= Vlachs in medieval Serbia =

In medieval Serbia a social group known as "Vlachs" ( / ) existed. While the term Vlachs had more meaning, primarily denote the inhabitants of Aromanian origin and also dependent shepherds in the medieval Serbian state.

==Background==
===Romance elements in the early Byzantine period===

Following Roman withdrawal from the province of Dacia at the end of the 3rd century, the name of the Roman region was changed to Dacia Aureliana, (later Dacia Ripensis); it extended over most of what is now Serbia and Bulgaria, and an undetermined number of Romanized Dacians were settled there. A strong Roman presence persisted in the region through the end of Justinian's I reign in the 6th century.

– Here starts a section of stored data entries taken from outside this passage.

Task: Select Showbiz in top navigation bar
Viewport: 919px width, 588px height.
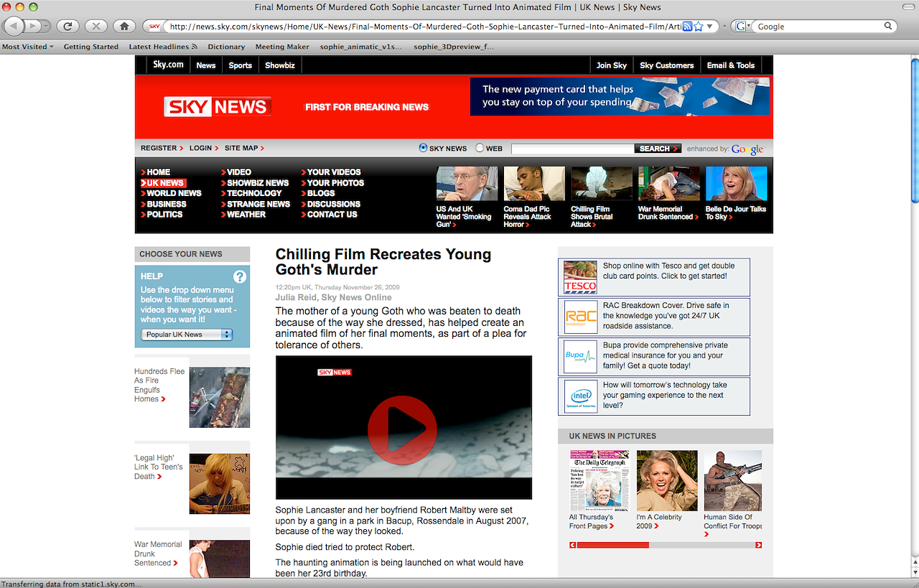Action: click(279, 65)
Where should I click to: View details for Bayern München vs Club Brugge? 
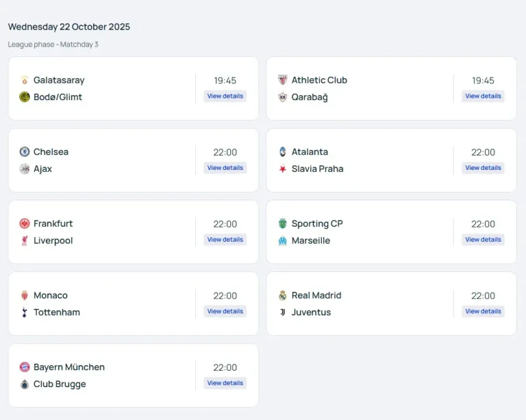coord(225,383)
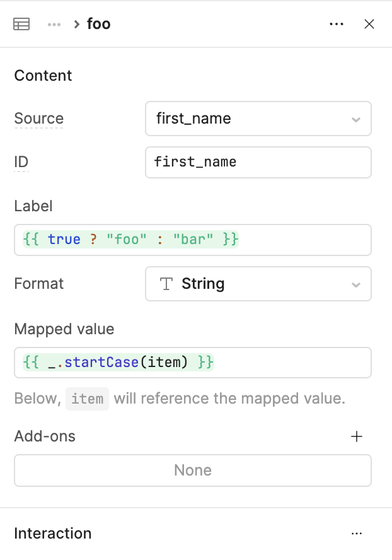Click the item code chip in hint
392x560 pixels.
pos(88,399)
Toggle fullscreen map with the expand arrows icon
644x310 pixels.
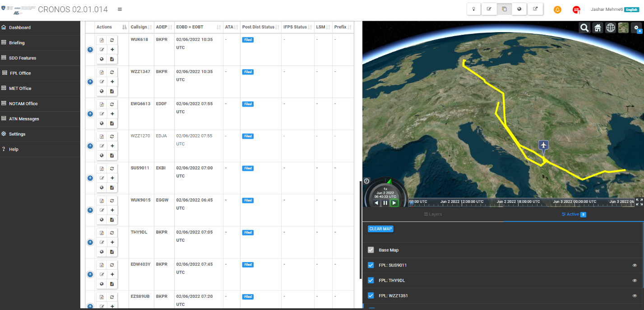(x=639, y=202)
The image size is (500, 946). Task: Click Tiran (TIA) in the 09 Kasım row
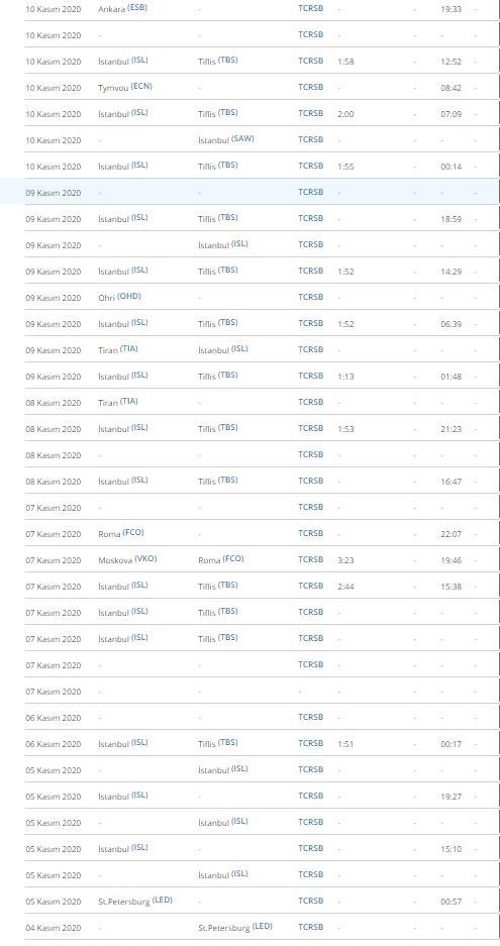click(118, 349)
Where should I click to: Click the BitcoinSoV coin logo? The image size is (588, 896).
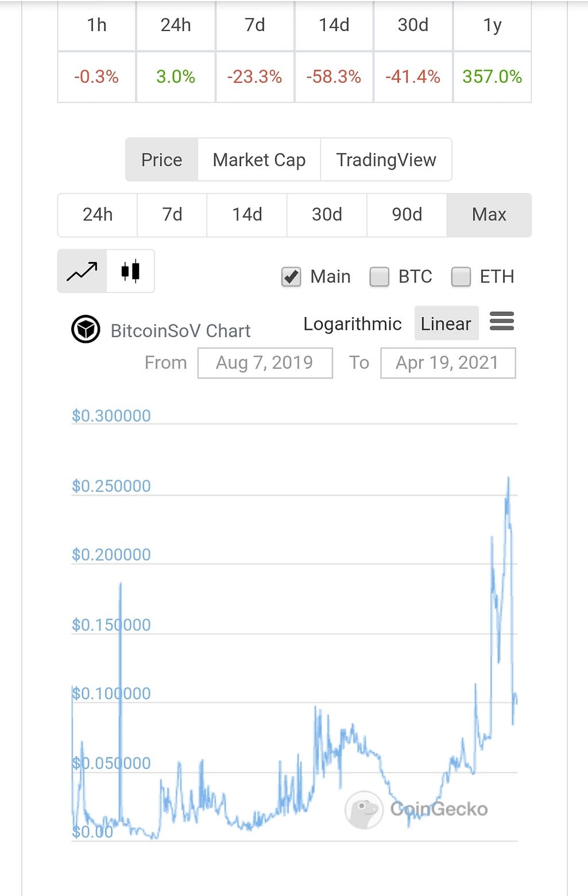(x=86, y=330)
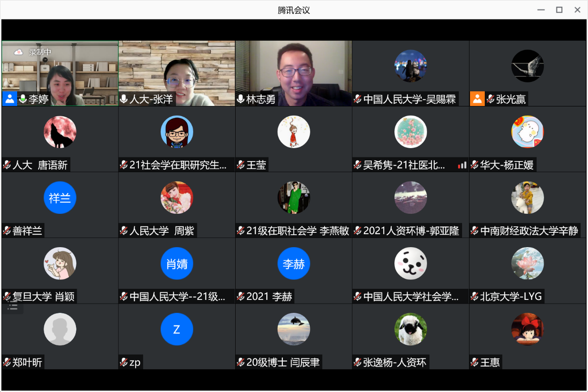Select 林志勇's video tile
The height and width of the screenshot is (392, 588).
pos(294,69)
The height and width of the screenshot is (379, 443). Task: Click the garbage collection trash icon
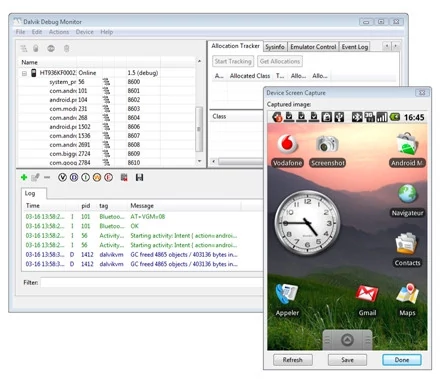pyautogui.click(x=66, y=49)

===Amalgamation of Slavs and Romans===

The Slavs, settling the Balkans in the 6th and 7th centuries, absorbed the Romanized populations over the centuries. Some Romance placenames survived Slavicization, such as the names of rivers and mountains. The Old Roman culture was preserved mainly in maritime Dalmatia, while Eastern, Greek influence and linguistics prevailed in the hinterland. The linguistical border roughly went from Lezhë, below the Shkodër-Prizren road towards Lipljan and Skopje, and then towards Sofia. The Roman element in the inlands retreated into the mountains with the Slavic incursions, however, larger areas of Roman elements were preserved in some parts of inland Balkans, such as in southern Macedonia and in Carpathian regions. Romance shepherd terminology were preserved in certain areas of the Dinaric Alps. The Slavs, due to their large numbers and abundance of reserves, easily assimilated the Roman population due to the deteriorating state of the Roman Empire. The Serbs came under the Latin sphere of influence, and first came into contact with Christianity through these contacts. Serbs adopted many Latin terms, part of the vocabulary still today. With time, ties between the Slavs and Romans of the Balkans became more tighter, the larger numbered Slavs absorbing the largest part of the Roman population in the Western Balkans. The Vlach shepherds completely mixed with the Serbs, a result of the predominant pastoralist society and Christianity. Romans for long held themselves separately in the city municipalities on the coast, however, after the 10th century the Slavic inflow strengthened and subsequently the maritime cities had more or less Slavic character (such as Dubrovnik and Split, becoming holders of Slavic culture and literature in the 14th and 15th centuries). As anthropologist J. Erdeljanović noted, Serbs received cultural elements from the Vlachs, such as the stone house and cottage, parts of folk costumes, some shepherd terminology and likely some shepherding skills. Combinations of Slavic–Romance nomenclature were preserved in higher mountainous areas, and with the many migrations from the mountains into the lowlands northwards, most of the preserved old Balkan characteristics were merged into the general characteristics of all or larger parts of Serbs and Croats from the Adriatic and to the Timok river.

==History==
Vlachs are first mentioned in 1198 living in the area between Timok and Morava which was later annexed by the Serbians in 1292, by Stefan Milutin. Also, Stefan Milutin in a deed of a gift to the monastery of Hilandar demanded that Vlachs coming to the kingdom must belong to the Holy Church, which also applied to foreigners as well as to dependent peasants. Hungarian historians who support the immigrationist theory on the origin of Romanians claim that the Serbia of 12th and 13th century with Greek-Orthodox population received a growing number of Vlach population which migrated from Dalmatian coast, Epirus, or Thessalonica and from Bulgaria after Kaliman Asen II was deposed and expelled. Vlachs in the time of Stefan Dečanski and Stefan Dušan provided the Serbian state with excellent horses for the army. The Serbian peasants and the Vlach herdsmen had disagreements with each other especially because Vlach destruction of agricultural land, forcing Serbian State to regulate the wandering shepherds and to protect its own Slav peasants with draconic laws.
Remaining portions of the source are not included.